**Source records**
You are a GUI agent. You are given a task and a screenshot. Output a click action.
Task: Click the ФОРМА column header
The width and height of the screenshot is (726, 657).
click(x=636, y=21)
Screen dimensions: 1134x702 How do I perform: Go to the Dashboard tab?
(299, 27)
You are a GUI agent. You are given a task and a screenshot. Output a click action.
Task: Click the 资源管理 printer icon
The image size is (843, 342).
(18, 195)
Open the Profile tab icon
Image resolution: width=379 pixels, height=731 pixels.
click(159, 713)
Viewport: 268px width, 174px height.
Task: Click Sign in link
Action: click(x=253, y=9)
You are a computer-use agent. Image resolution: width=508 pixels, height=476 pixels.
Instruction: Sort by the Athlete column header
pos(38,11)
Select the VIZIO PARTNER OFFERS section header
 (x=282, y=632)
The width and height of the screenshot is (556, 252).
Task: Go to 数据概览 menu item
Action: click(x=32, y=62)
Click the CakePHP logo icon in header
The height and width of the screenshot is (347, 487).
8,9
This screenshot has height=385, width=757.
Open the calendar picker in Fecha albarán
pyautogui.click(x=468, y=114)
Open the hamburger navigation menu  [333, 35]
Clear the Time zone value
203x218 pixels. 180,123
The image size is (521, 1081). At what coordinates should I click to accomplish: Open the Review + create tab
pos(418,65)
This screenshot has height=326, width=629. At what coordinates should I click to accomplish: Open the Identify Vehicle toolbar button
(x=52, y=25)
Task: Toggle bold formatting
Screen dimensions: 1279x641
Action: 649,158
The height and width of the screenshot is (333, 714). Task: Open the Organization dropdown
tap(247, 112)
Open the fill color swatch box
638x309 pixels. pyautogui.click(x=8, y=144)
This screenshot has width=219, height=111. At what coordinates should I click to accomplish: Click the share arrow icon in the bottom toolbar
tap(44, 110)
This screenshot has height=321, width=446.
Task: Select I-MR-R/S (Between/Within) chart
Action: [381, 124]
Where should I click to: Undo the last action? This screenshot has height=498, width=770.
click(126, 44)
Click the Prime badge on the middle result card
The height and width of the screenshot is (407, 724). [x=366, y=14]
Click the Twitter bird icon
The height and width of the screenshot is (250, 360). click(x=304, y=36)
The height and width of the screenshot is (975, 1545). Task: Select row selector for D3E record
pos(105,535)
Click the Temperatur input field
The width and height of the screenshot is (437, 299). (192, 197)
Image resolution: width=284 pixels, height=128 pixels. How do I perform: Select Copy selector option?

**Short task**
Lay out every line of the source records above as a JSON list of strings, with one string per line and no entries for blank lines. Include all of the rows.

**Exercise answer**
[
  "You are a GUI agent. You are given a task and a screenshot. Output a click action.",
  "Task: Click the ФОРМА column header",
  "The width and height of the screenshot is (726, 657).",
  "click(x=636, y=21)",
  "Screen dimensions: 1134x702 How do I perform: Go to the Dashboard tab?",
  "(299, 27)",
  "You are a GUI agent. You are given a task and a screenshot. Output a click action.",
  "Task: Click the 资源管理 printer icon",
  "The image size is (843, 342).",
  "(18, 195)",
  "Open the Profile tab icon",
  "Image resolution: width=379 pixels, height=731 pixels.",
  "click(159, 713)",
  "Viewport: 268px width, 174px height.",
  "Task: Click Sign in link",
  "Action: click(x=253, y=9)",
  "You are a computer-use agent. Image resolution: width=508 pixels, height=476 pixels.",
  "Instruction: Sort by the Athlete column header",
  "pos(38,11)",
  "Select the VIZIO PARTNER OFFERS section header",
  " (x=282, y=632)",
  "The width and height of the screenshot is (556, 252).",
  "Task: Go to 数据概览 menu item",
  "Action: click(x=32, y=62)",
  "Click the CakePHP logo icon in header",
  "The height and width of the screenshot is (347, 487).",
  "8,9",
  "This screenshot has height=385, width=757.",
  "Open the calendar picker in Fecha albarán",
  "pyautogui.click(x=468, y=114)",
  "Open the hamburger navigation menu  [333, 35]",
  "Clear the Time zone value",
  "203x218 pixels. 180,123",
  "The image size is (521, 1081). At what coordinates should I click to accomplish: Open the Review + create tab",
  "pos(418,65)",
  "This screenshot has height=326, width=629. At what coordinates should I click to accomplish: Open the Identify Vehicle toolbar button",
  "(x=52, y=25)",
  "Task: Toggle bold formatting",
  "Screen dimensions: 1279x641",
  "Action: 649,158",
  "The height and width of the screenshot is (333, 714). Task: Open the Organization dropdown",
  "tap(247, 112)",
  "Open the fill color swatch box",
  "638x309 pixels. pyautogui.click(x=8, y=144)",
  "This screenshot has width=219, height=111. At what coordinates should I click to accomplish: Click the share arrow icon in the bottom toolbar",
  "tap(44, 110)",
  "This screenshot has height=321, width=446.",
  "Task: Select I-MR-R/S (Between/Within) chart",
  "Action: [381, 124]",
  "Where should I click to: Undo the last action? This screenshot has height=498, width=770.",
  "click(126, 44)",
  "Click the Prime badge on the middle result card",
  "The height and width of the screenshot is (407, 724). [x=366, y=14]",
  "Click the Twitter bird icon",
  "The height and width of the screenshot is (250, 360). click(x=304, y=36)",
  "The height and width of the screenshot is (975, 1545). Task: Select row selector for D3E record",
  "pos(105,535)",
  "Click the Temperatur input field",
  "The width and height of the screenshot is (437, 299). (192, 197)",
  "Image resolution: width=284 pixels, height=128 pixels. How do I perform: Select Copy selector option?"
]